Dan Ryan is an Australian netball player, coach, sports journalist and broadcaster. He is currently the head coach of the West Coast Fever in the Australian Suncorp Super Netball competition.

He was head coach of Manchester Thunder during the 2016 Netball Superleague season when they finished top of the table during the regular season and runners up in the grand final. He was subsequently head coach of Adelaide Thunderbirds for the 2017 and 2018 seasons. He was an assistant coach when Thunderbirds won the 2013 ANZ Championship and when Manchester Thunder won the 2019 Netball Superleague title. As a player, Ryan captained both the Victorian Cyclones and Australia Men. As a sports journalist and broadcaster, Ryan has worked for various organisations, including Network 10 and Sky Sports.
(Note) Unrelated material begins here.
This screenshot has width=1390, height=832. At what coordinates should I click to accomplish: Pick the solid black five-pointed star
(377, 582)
==Early life, family and education==
Ryan was raised in the Little River, Corio and Geelong areas of Victoria, Australia. He was one of four brothers. He was first inspired to play netball by his mother who played in local leagues. In 1992, at the age of 8, he began playing in Corio Netball Association competitions, initially in girls-only leagues. When he was 12 the association introduced mixed competitions. Between 2007 and 2011, Ryan attended RMIT University where he studied Communications and Journalism.

==Playing career==
At the age of 14, Ryan was selected to play for the Victorian Cyclones men's under-19 team and at 15 was playing for the senior team. In 2003, aged 18, he made his senior debut for the Australia Men. Ryan went on to captain both the senior Victorian Cyclones and Australia Men's teams. While still an active player, Ryan also began coaching. Between 2003 and 2006 he coached the senior netball team at Corio Community Sports Club While working in England, Ryan played for the Knights, a men's netball team. He made his Knights debut at the 2020 Big Showdown.

==Sports Broadcaster==
As a sports journalist and broadcaster, Ryan has worked for various organisations, including Network 10 and Sky Sports.
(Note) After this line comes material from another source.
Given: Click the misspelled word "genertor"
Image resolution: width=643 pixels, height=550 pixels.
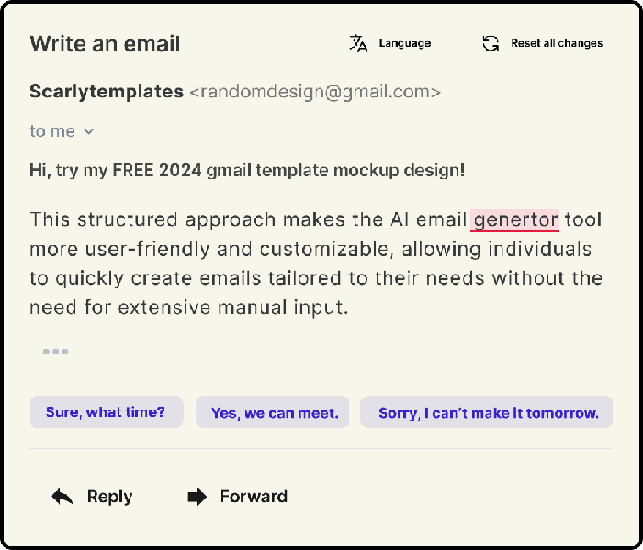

| Years | Organisation | Role |
|---|---|---|
| 2008 | Geelong Advertiser | Netball correspondent |
| 2007–2008 | Seven Network | Junior reporter for Seven News Melbourne |
| 2009–2012 | Network 10 | Worked as an ANZ Championship commentator. Served as a commentator and reporter at both the gymnastics and netball at the 2010 Commonwealth Games |
| 2010 | Sky Sports | Commentator at 2010 World Netball Series |
| 2012 | Fox Sports | Constellation Cup and Quad Series commentator |
| 2012–2013 | Tennis Australia | Presenter, commentator, scriptwriter. Worked on Australian Open coverage. |
| 2014 | Sky News Australia | Sports presenter/reporter |
| 2019– | Sky Sports | Netball pundit at the 2019 Netball World Cup |

Source:

==Coaching career==
===Adelaide Thunderbirds===
Between 2012 and 2015, Ryan served an assistant coach at Adelaide Thunderbirds. In late 2011 he was approached by Thunderbirds head coach, Jane Woodlands-Thompson, and offered the job. He was subsequently a member of the Thunderbirds coaching staff when they won the 2013 ANZ Championship. In 2013, while with Thunderbirds, Ryan also served as head coach for their Australian Netball League affiliate, Southern Force. After a season away with Manchester Thunder, Ryan returned to Thunderbirds and served as head coach for the 2017 and 2018 seasons.

===Manchester Thunder===
In 2015 Ryan was appointed head coach of Manchester Thunder. During the 2016 Netball Superleague season he guided Thunder as they finished top of the table during the regular season and runners up in the grand final. He left Thunder to return to Adelaide Thunderbirds as head coach. Ryan re-joined Thunder for the 2019 season and served as an assistant coach to Karen Greig as Thunder won the title.

===Northern Ireland===
In November 2018 Ryan was appointed head coach of Northern Ireland. Ryan subsequently coached Northern Ireland at the 2019 Netball World Cup. In August 2019 it was announced that Ryan would continue to serve as Northern Ireland's head coach.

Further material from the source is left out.